__WHAT THE TASK ASKS__. Going down the listing below, print exactly each line from the one with "Interest rate (%) (332, 1413)" up to and including the one with "[BMW FOR SALE] (371, 1976)", and skip the rest.

┌─ DATA LISTING

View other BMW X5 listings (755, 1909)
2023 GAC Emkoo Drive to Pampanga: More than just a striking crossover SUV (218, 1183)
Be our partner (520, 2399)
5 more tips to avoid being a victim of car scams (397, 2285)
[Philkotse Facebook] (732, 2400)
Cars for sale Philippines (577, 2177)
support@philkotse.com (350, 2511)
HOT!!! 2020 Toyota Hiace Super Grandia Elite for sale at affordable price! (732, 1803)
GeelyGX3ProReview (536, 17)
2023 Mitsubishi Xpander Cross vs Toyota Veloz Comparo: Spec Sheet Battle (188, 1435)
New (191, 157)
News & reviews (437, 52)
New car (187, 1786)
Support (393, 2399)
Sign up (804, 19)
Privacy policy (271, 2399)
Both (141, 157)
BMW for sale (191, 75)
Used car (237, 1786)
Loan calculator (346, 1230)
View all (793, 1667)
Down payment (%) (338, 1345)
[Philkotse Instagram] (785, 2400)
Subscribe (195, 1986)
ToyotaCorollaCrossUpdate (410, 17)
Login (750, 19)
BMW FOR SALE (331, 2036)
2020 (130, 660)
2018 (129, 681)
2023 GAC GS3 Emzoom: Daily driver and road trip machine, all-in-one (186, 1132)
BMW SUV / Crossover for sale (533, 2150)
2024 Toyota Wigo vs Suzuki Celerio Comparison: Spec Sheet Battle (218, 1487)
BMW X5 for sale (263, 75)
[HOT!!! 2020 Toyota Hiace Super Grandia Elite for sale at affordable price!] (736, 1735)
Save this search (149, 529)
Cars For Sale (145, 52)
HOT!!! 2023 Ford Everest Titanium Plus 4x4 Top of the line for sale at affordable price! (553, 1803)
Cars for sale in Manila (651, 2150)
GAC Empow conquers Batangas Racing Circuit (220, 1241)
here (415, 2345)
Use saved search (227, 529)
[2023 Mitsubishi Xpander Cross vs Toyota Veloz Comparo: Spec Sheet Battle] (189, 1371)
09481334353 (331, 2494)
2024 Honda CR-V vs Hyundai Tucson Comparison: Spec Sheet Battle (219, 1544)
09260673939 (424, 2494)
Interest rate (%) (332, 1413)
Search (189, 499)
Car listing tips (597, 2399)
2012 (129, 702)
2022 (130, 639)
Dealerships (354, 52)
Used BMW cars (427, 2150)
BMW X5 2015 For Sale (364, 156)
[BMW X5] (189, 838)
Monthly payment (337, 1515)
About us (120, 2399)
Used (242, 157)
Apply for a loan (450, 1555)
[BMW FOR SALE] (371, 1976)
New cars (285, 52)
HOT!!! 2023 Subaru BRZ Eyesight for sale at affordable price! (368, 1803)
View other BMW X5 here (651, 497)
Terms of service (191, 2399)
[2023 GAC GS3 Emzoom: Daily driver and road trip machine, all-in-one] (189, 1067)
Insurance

└─

__WRITTEN ANSWER__.
Interest rate (%) (332, 1413)
Search (189, 499)
Car listing tips (597, 2399)
2012 (129, 702)
2022 (130, 639)
Dealerships (354, 52)
Used BMW cars (427, 2150)
BMW X5 2015 For Sale (364, 156)
[BMW X5] (189, 838)
Monthly payment (337, 1515)
About us (120, 2399)
Used (242, 157)
Apply for a loan (450, 1555)
[BMW FOR SALE] (371, 1976)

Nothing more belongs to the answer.